**STATED EXERCISE:** Please count the lines in the records below that contain the string "right", treating uppercase and lowercase as different. Reply with the number only.

**STORED RECORDS:**
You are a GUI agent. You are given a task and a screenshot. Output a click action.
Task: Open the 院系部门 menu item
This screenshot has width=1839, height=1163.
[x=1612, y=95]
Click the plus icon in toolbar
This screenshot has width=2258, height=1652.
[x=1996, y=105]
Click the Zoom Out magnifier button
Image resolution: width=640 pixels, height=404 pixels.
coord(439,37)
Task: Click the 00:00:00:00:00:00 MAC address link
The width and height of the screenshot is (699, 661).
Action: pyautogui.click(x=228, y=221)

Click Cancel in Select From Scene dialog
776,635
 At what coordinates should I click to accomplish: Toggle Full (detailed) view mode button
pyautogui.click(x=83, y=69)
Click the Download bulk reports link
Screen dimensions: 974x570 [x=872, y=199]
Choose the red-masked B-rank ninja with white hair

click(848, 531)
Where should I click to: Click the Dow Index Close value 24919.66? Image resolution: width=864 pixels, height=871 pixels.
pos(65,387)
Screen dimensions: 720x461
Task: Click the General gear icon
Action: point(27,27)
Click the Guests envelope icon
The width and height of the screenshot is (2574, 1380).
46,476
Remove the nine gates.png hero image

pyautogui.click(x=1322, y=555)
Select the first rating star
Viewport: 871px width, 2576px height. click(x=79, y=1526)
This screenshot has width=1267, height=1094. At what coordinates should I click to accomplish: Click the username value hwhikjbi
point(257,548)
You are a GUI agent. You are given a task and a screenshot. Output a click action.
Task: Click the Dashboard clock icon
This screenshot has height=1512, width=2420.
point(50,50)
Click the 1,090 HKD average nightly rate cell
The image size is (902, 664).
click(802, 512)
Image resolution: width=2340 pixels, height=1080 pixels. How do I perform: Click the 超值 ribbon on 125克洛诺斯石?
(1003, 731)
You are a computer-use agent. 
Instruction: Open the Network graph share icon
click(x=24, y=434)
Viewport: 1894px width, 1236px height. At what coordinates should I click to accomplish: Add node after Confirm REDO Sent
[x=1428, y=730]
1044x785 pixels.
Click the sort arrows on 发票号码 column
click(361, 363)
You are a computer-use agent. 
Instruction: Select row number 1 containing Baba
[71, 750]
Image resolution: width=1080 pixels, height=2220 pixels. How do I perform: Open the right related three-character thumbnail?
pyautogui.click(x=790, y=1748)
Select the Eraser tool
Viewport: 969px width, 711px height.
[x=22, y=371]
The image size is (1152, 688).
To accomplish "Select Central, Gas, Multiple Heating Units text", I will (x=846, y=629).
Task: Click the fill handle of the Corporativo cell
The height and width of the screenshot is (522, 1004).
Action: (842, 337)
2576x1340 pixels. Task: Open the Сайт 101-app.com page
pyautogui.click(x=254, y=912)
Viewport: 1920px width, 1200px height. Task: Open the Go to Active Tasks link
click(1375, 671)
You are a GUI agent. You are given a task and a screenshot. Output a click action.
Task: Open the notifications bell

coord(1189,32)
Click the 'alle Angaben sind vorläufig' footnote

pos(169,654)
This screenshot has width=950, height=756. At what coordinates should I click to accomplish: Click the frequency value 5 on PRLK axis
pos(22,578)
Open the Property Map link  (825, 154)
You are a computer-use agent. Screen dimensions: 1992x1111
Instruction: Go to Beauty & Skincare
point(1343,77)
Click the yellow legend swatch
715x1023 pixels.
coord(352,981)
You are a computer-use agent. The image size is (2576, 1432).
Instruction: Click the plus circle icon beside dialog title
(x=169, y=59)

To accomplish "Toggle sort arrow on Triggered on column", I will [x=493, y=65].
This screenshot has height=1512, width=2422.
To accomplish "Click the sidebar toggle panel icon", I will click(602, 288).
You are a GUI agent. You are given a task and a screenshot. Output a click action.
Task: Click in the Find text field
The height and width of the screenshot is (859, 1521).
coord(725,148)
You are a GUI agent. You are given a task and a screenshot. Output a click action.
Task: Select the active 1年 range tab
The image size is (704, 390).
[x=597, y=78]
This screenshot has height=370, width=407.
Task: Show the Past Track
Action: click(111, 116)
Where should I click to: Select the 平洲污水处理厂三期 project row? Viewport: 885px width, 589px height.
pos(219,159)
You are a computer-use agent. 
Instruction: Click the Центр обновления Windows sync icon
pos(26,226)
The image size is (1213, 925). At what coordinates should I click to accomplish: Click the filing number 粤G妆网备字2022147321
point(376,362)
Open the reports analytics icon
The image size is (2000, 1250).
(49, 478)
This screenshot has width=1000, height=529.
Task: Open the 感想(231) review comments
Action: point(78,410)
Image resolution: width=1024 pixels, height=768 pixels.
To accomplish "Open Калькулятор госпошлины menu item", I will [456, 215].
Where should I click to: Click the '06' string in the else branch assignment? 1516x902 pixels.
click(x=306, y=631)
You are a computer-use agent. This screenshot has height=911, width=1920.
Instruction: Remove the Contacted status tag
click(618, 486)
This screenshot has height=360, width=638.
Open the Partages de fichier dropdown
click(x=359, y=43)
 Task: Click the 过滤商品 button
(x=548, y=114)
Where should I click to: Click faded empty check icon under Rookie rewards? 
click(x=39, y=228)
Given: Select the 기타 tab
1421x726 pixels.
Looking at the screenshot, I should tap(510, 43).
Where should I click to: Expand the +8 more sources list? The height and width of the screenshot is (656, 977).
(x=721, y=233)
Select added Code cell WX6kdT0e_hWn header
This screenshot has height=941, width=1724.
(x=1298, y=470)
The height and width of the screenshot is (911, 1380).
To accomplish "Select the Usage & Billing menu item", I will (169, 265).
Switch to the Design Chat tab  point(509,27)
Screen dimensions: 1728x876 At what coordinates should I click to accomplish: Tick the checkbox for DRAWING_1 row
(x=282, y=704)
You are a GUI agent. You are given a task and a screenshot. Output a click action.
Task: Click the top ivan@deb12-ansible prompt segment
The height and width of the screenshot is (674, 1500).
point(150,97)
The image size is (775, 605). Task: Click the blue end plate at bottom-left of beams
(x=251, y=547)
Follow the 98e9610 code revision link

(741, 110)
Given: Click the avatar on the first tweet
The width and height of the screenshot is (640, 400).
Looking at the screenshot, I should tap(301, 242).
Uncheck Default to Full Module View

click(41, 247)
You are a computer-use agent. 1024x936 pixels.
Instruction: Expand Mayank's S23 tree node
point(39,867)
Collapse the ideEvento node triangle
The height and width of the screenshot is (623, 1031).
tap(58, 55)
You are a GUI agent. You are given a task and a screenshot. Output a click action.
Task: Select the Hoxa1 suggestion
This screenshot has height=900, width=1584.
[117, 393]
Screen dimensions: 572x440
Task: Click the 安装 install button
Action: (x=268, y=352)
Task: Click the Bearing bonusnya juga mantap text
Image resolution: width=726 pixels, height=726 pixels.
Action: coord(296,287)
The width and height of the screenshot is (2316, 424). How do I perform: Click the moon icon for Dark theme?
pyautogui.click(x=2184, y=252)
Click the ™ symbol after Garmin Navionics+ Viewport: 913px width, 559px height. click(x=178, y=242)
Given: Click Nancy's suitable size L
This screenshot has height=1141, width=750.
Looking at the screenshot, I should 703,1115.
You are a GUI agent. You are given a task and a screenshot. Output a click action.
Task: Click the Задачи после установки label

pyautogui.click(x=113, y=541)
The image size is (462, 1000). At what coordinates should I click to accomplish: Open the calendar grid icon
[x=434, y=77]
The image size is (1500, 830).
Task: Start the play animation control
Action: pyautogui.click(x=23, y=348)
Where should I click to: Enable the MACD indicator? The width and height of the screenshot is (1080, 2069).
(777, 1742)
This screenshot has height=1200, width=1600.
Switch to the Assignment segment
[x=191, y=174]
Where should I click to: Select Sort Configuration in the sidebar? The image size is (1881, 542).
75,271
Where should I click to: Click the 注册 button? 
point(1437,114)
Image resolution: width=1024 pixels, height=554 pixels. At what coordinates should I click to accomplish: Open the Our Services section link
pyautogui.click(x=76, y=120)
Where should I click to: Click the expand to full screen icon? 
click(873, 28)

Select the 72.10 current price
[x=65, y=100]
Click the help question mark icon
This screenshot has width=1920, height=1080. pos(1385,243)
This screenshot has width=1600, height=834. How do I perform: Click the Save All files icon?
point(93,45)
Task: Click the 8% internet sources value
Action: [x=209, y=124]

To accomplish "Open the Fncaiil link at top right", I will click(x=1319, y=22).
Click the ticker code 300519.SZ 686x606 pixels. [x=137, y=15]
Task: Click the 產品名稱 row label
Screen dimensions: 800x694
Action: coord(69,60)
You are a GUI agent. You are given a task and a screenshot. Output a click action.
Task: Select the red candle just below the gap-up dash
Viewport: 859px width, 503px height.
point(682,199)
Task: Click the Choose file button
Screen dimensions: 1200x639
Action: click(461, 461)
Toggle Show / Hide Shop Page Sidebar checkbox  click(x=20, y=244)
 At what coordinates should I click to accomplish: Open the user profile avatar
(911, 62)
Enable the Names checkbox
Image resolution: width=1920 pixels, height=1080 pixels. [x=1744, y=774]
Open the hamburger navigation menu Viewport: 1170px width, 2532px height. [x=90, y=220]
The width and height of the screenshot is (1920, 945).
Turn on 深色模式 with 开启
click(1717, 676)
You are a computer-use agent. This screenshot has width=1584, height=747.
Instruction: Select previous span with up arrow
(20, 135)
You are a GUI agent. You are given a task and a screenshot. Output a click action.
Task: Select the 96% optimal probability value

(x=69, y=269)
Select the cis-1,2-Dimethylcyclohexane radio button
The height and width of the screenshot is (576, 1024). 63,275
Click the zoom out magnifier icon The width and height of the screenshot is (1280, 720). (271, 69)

**REPLY:** 2